On 24.07.2024 17:47, Konstantin Belousov wrote:
On Wed, Jul 24, 2024 at 01:07:39PM +0000, John F Carr wrote:
On Jul 24, 2024, at 06:50, Konstantin Belousov <k...@freebsd.org> wrote:
On Wed, Jul 24, 2024 at 12:34:57PM +0200, m...@freebsd.org wrote:
On 24.07.2024 12:24, Konstantin Belousov wrote:
On Tue, Jul 23, 2024 at 08:11:13PM +0000, John F Carr wrote:
On Jul 23, 2024, at 13:46, Michal Meloun <meloun.mic...@gmail.com> wrote:
On 23.07.2024 11:36, Konstantin Belousov wrote:
On Tue, Jul 23, 2024 at 09:53:41AM +0200, Michal Meloun wrote:
The good news is that I'm finally able to generate a working/locking
test case. The culprit (at least for me) is if "-mcpu" is used when
compiling libthr (e.g. indirectly injected via CPUTYPE in /etc/make.conf).

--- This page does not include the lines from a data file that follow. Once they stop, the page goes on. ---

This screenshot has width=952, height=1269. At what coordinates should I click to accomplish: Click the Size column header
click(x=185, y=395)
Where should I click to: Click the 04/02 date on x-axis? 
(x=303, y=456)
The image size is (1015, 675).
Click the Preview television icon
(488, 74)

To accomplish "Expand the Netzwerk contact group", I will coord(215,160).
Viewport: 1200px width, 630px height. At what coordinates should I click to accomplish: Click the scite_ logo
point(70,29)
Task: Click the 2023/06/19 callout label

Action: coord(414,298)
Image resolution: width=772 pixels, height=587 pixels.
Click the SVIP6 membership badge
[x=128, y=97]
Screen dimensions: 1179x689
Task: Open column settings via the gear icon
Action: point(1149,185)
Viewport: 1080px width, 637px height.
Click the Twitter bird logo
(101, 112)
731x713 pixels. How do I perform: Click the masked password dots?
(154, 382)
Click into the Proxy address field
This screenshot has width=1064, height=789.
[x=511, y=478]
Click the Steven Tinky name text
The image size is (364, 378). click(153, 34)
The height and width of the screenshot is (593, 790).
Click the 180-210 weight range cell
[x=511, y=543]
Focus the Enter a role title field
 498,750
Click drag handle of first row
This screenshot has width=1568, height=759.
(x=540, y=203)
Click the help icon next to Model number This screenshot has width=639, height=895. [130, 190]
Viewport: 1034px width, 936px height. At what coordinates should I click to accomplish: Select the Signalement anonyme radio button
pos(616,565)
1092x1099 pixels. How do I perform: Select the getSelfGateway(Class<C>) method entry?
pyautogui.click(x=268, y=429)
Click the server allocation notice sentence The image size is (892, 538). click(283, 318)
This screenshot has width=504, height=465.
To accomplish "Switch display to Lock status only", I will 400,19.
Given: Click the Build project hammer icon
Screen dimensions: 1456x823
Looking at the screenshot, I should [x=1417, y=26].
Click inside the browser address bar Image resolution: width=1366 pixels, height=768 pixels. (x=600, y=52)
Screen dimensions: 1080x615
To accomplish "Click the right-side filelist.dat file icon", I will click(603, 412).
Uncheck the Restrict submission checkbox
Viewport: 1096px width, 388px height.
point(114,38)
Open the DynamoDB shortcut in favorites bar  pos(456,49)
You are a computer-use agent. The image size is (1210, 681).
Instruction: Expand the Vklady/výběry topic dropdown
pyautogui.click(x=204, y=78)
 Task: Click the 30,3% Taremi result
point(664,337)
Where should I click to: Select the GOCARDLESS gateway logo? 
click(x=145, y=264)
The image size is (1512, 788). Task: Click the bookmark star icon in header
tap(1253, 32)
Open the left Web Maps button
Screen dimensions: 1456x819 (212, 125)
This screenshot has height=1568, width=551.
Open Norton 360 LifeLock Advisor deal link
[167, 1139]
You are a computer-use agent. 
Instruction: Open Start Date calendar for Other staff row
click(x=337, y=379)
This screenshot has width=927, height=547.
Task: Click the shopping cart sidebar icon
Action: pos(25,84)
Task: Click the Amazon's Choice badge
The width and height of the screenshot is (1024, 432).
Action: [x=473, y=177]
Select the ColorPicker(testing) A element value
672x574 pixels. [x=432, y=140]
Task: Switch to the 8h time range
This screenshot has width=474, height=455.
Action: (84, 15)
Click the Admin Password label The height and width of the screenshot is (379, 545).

If it is not used, libthr is broken (regardless of -O level or debug/normal
build), but -mcpu=cortex-a15 will always produce a working libthr.
I think this is very significant progress.
Do you plan to drill down more to see what is going on?
So the problem is now clear, and I fear it may apply to other architectures as
well.
dlopen_object() (from rtld_elf),
https://cgit.freebsd.org/src/tree/libexec/rtld-elf/rtld.c#n3766,
holds the rtld_bind_lock write lock for almost the entire time a new library is
loaded.
If the code uses a yet unresolved symbol to load the library, the rtl_bind()
function attempts to get read lock of rtld_bind_lock and a deadlock occurs.
In this case, it round_up() in _thr_stack_fix_protection,
https://cgit.freebsd.org/src/tree/lib/libthr/thread/thr_stack.c#n136.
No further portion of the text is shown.